Within the entries below, please return exactly the lines from the one with "Task: Switch to the Performance tab" through the one with "the AGEPSA CDMX", leaving out any pictures.

Record excerpts:
== Segment start ==
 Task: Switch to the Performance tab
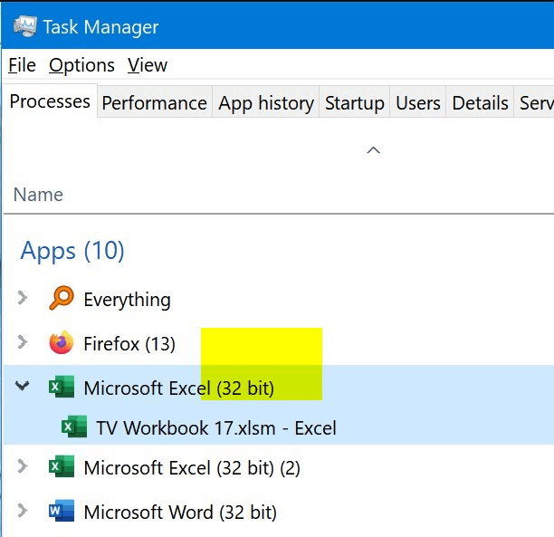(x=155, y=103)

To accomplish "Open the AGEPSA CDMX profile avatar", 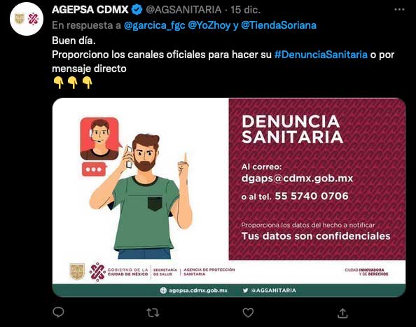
== Segment end ==
== Segment start ==
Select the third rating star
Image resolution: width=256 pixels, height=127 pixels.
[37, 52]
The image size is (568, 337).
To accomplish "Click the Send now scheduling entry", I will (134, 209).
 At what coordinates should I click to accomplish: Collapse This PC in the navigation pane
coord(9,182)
== Segment end ==
Written answer:
 Task: Switch to the Performance tab
(x=155, y=103)

To accomplish "Open the AGEPSA CDMX profile avatar", 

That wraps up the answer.